- Promotional poster
- Also known as: King's Family The Wang Family
- Hangul: 왕가네 식구들
- RR: Wanggane sikgudeul
- MR: Wanggane sikkudŭl
- Genre: Family Romance Comedy Drama
- Developed by: KBS Drama Division (planning)
- Written by: Moon Young-nam
- Directed by: Jin Hyung-wook
- Starring: Oh Hyun-kyung Lee Tae-ran Lee Yoon-ji Jo Sung-ha Oh Man-seok Han Joo-wan
- Composer: Uhm Gi-yeob
- Country of origin: South Korea
- Original language: Korean
- No. of episodes: 50

Production
- Executive producers: Moon Bo-hyun (KBS) Kyung Myung-chul Park Jae-sam
- Producers: Song Hyun-wook Park Hyun-sook
- Cinematography: Han Dong-gyeon
- Editor: Oh Sang-hwan
- Production companies: Celltrion Entertainment (formerly Dream E&M)

Original release
- Network: KBS2
- Release: 31 August 2013 – 16 February 2014

= Wang's Family =

South Korean television series

Wang's Family is a 2013 South Korean television series starring Oh Hyun-kyung, Lee Tae-ran, Lee Yoon-ji, Jo Sung-ha, Oh Man-seok and Han Joo-wan.
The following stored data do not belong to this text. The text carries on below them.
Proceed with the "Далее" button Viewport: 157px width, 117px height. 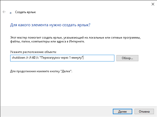click(x=122, y=112)
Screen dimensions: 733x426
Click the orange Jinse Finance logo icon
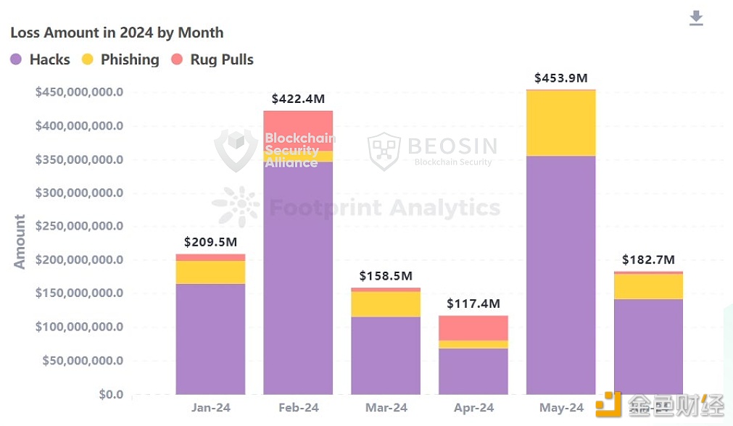click(608, 404)
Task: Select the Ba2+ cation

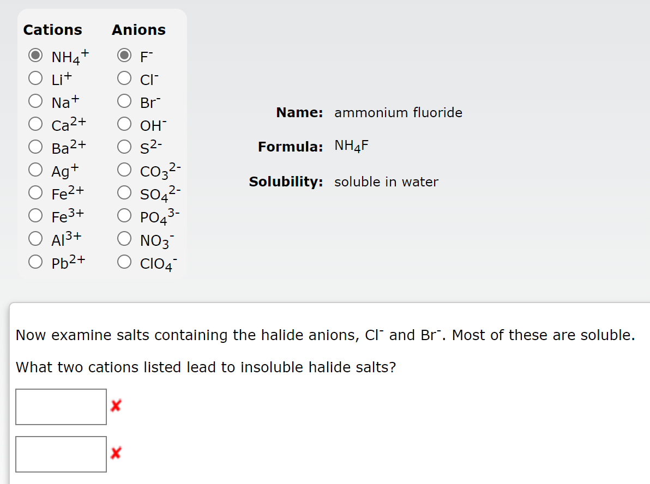Action: [35, 147]
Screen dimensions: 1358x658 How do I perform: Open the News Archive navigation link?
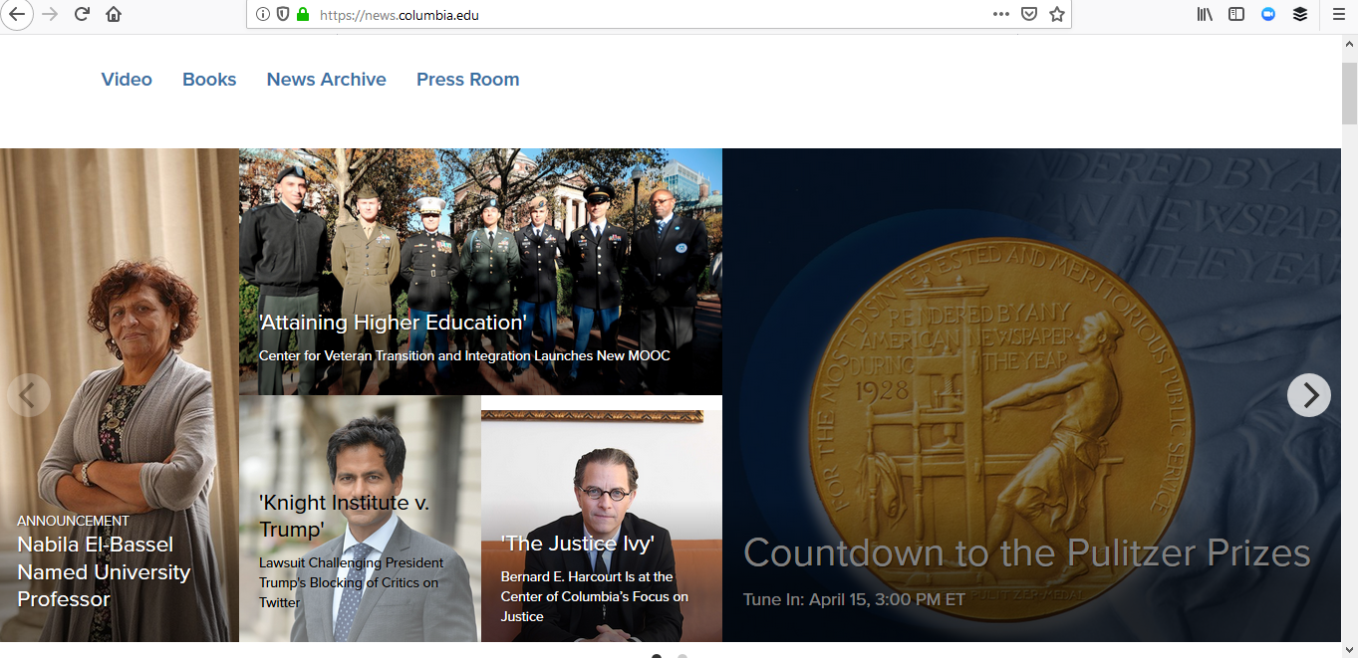(x=326, y=80)
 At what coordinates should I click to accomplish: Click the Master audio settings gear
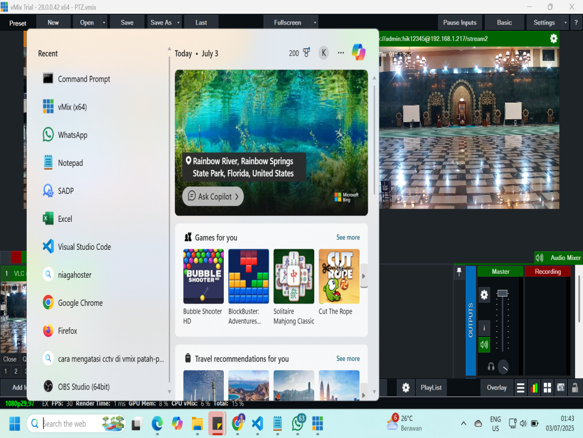484,295
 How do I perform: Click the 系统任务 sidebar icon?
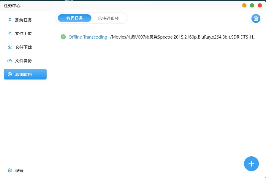pyautogui.click(x=10, y=20)
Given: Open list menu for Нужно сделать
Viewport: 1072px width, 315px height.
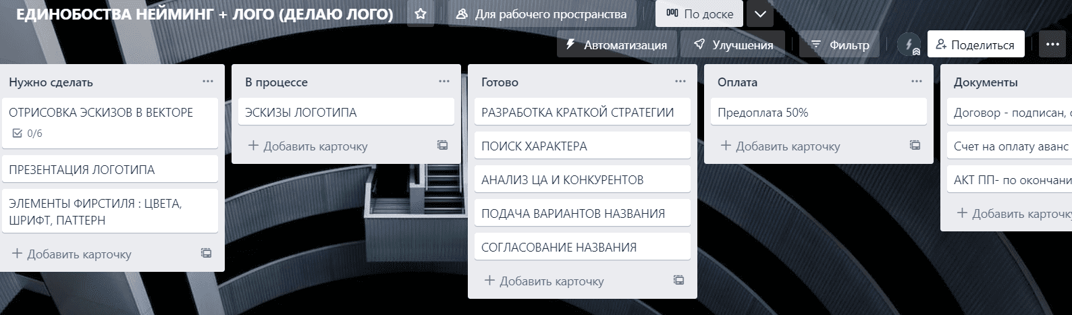Looking at the screenshot, I should pyautogui.click(x=208, y=82).
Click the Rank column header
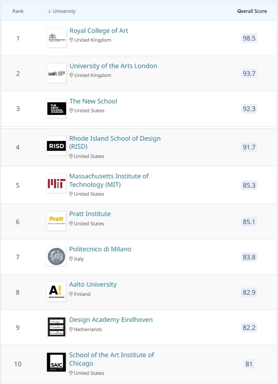Image resolution: width=278 pixels, height=384 pixels. point(18,11)
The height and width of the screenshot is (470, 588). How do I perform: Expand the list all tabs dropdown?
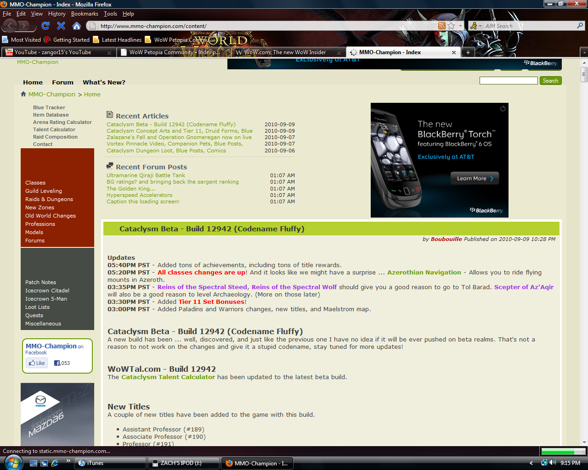point(584,52)
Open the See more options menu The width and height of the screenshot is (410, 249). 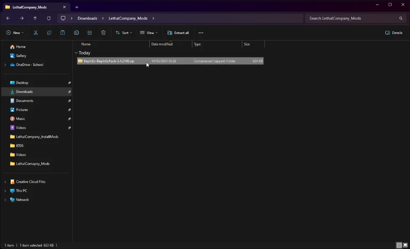[200, 33]
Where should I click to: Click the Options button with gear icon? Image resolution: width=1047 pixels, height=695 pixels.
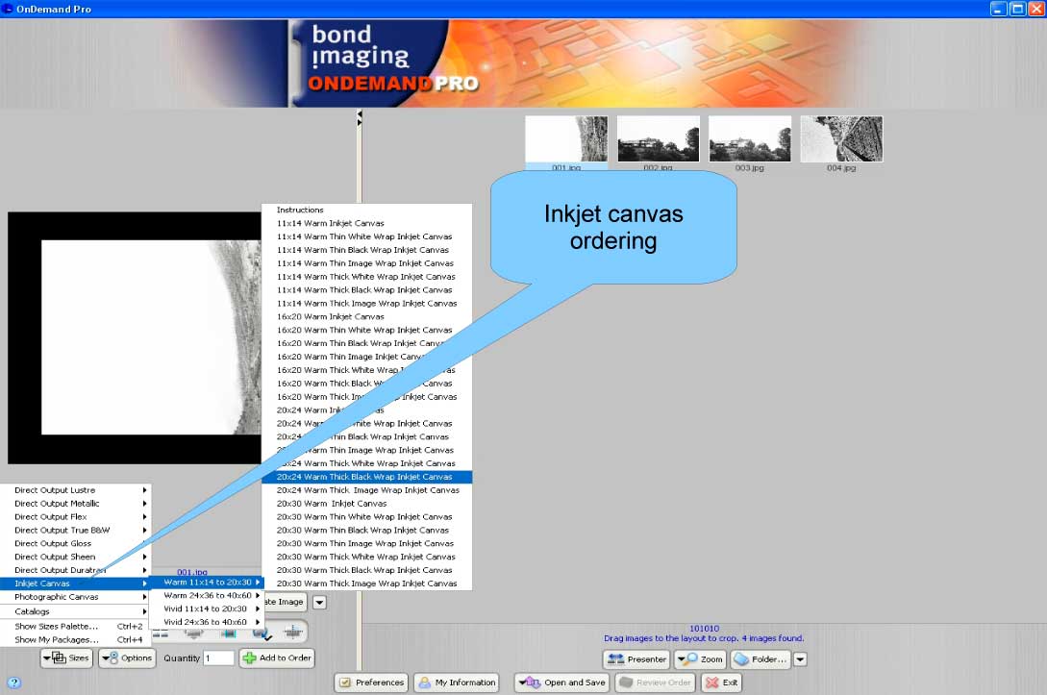[127, 658]
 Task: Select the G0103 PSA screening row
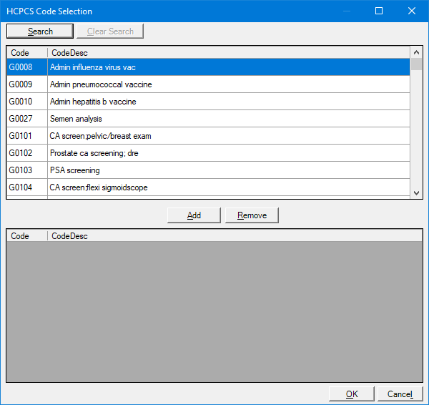point(208,170)
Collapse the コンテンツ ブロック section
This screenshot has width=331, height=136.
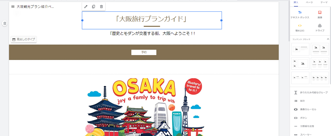point(328,39)
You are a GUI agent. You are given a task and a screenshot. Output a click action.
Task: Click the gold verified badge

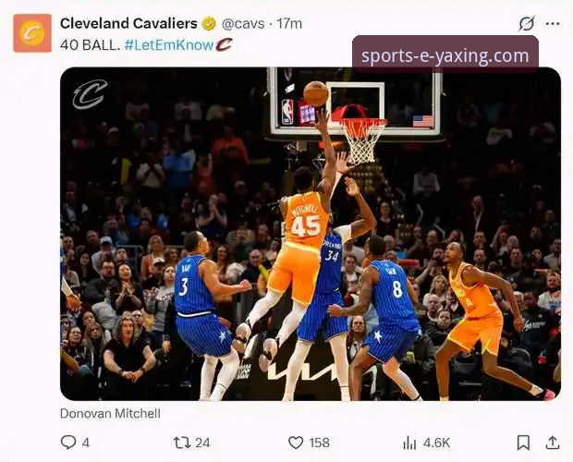[x=210, y=23]
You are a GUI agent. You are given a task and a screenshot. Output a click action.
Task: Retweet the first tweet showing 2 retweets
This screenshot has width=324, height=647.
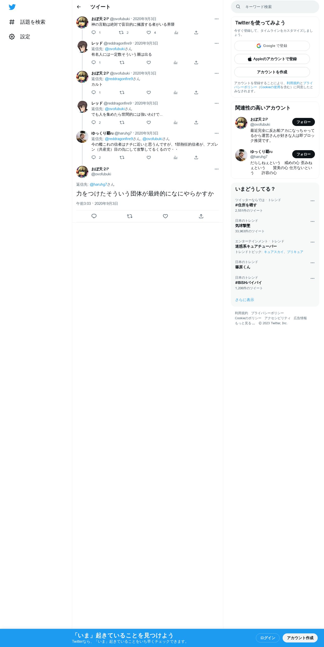coord(121,33)
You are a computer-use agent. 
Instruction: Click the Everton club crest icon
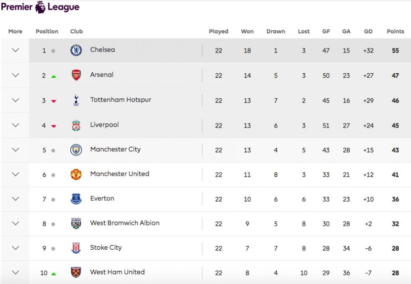pyautogui.click(x=76, y=199)
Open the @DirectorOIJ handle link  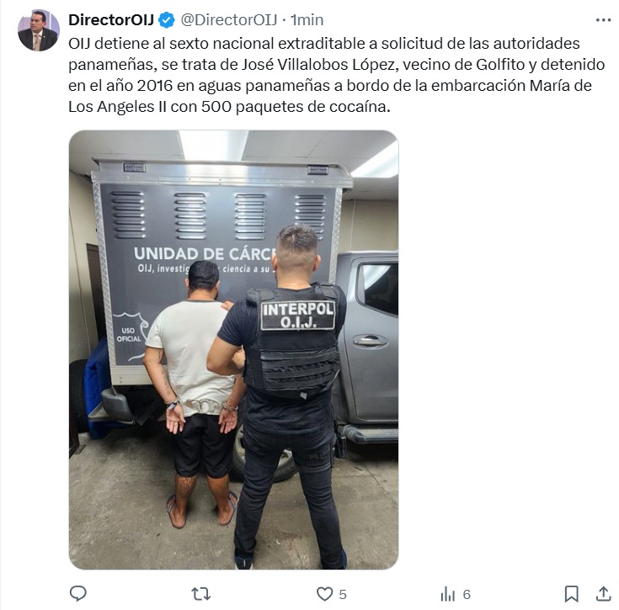pyautogui.click(x=229, y=19)
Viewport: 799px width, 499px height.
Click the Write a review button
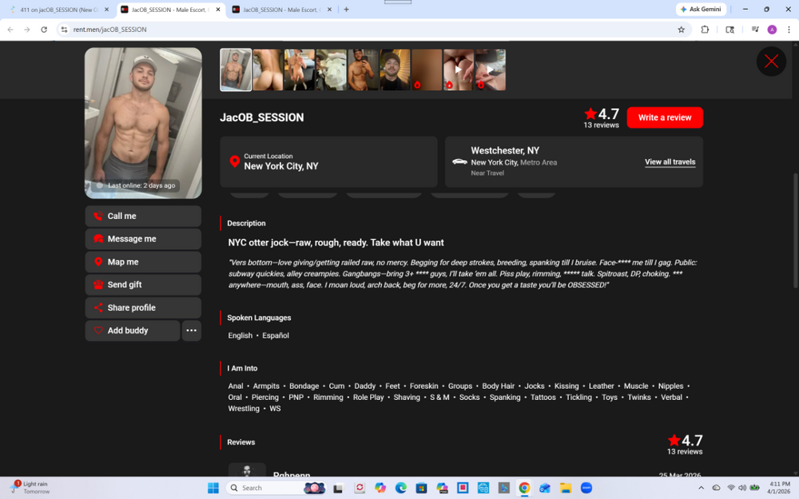(x=664, y=117)
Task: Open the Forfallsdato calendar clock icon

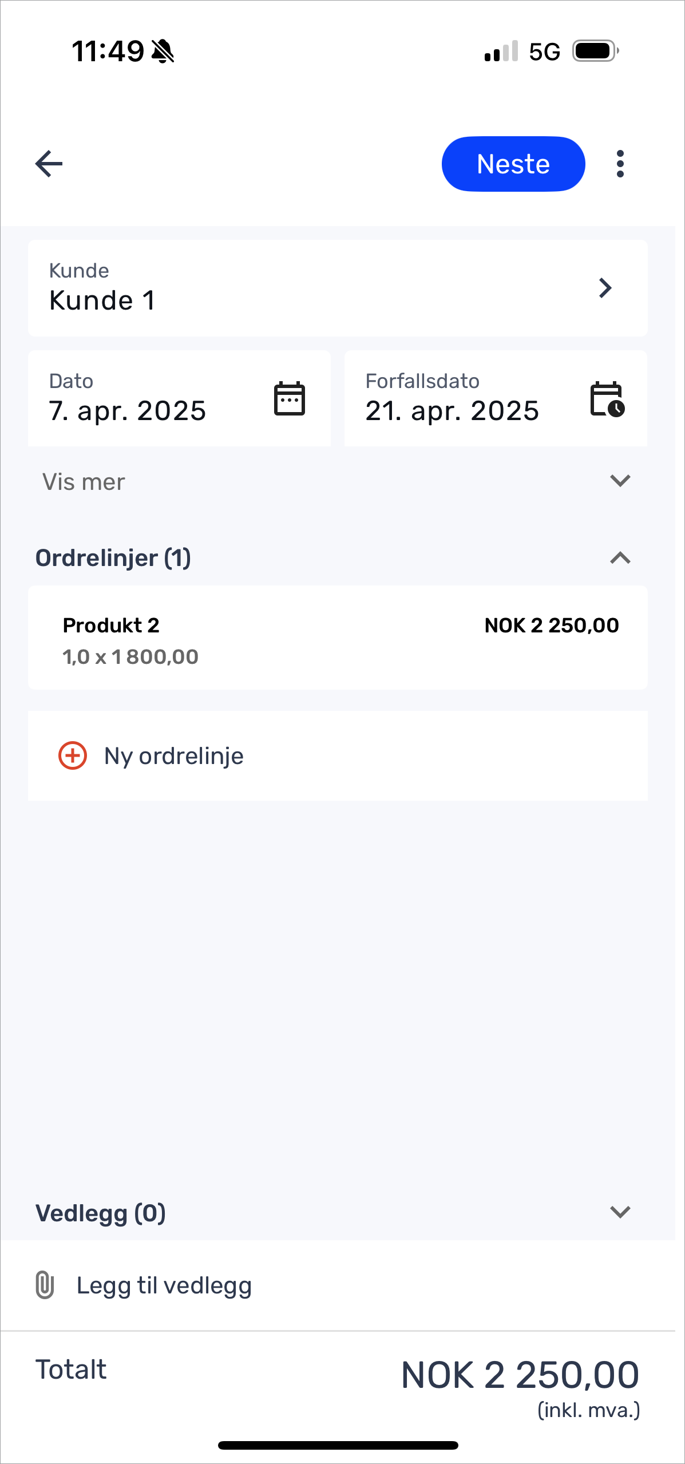Action: pos(607,399)
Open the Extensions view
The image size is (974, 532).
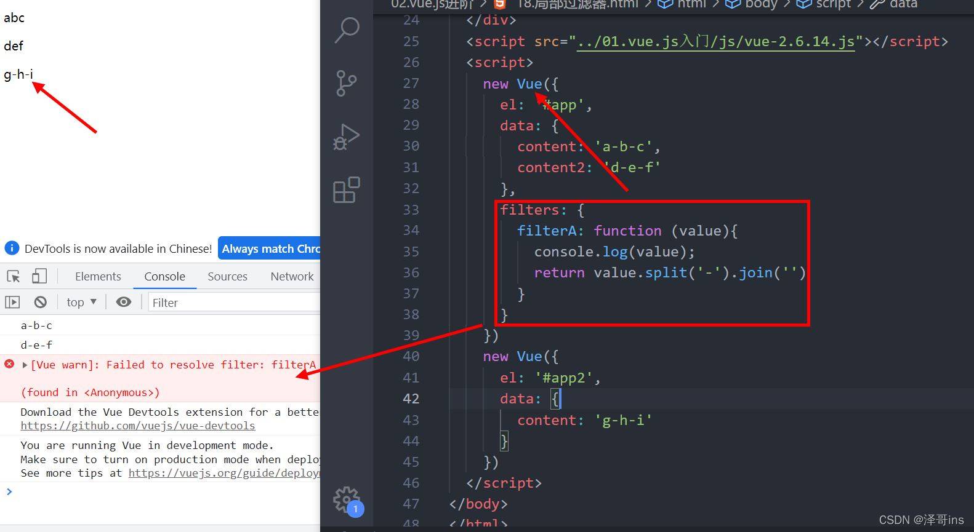coord(347,190)
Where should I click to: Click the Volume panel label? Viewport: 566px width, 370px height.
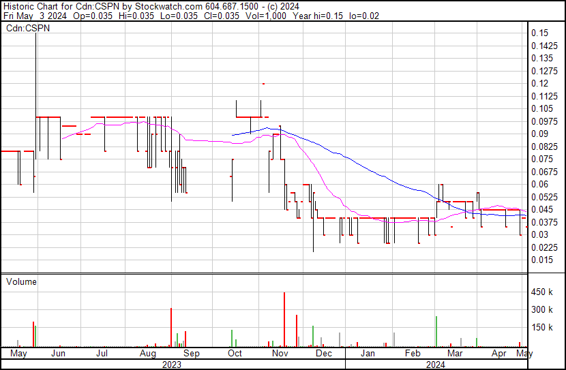(21, 281)
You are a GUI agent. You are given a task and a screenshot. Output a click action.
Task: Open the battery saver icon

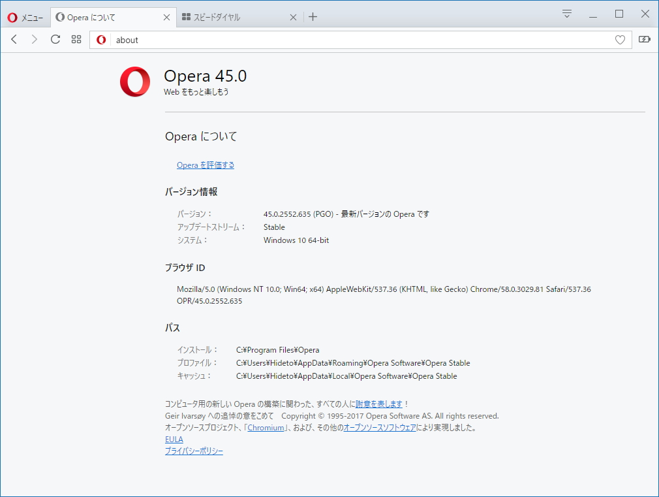coord(645,39)
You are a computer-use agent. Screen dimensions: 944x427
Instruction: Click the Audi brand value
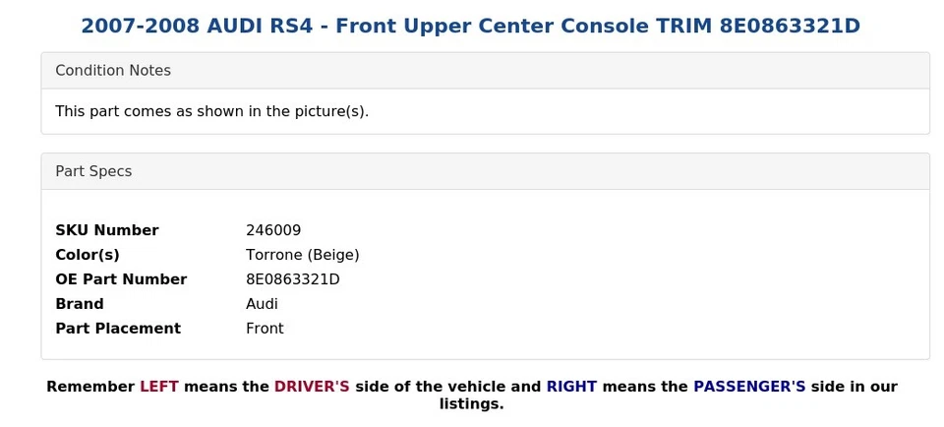[262, 304]
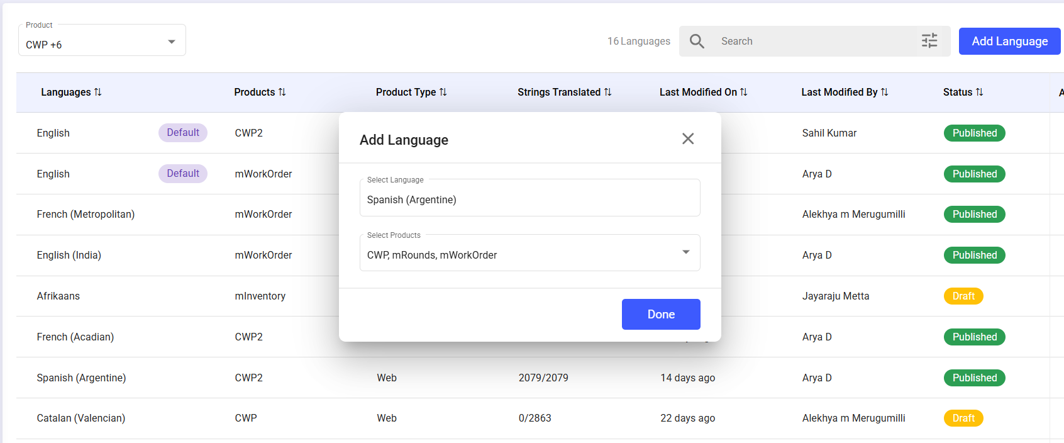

It aired on KBS2 from August 31, 2013 to February 16, 2014 on Saturdays and Sundays at 19:55 for 50 episodes.

==Plot==
Wang Su-bak, the eldest daughter of the Wang family, had married into a wealthy family, but after her husband Go Min-joong goes bankrupt, she and her family have to move back into her parents' home.

The second daughter Ho-bak is also having financial difficulties with her jobless husband Heo Se-dal, while the third daughter Gwang-bak suddenly decides to quit her stable job as a teacher to pursue her dream of becoming a writer.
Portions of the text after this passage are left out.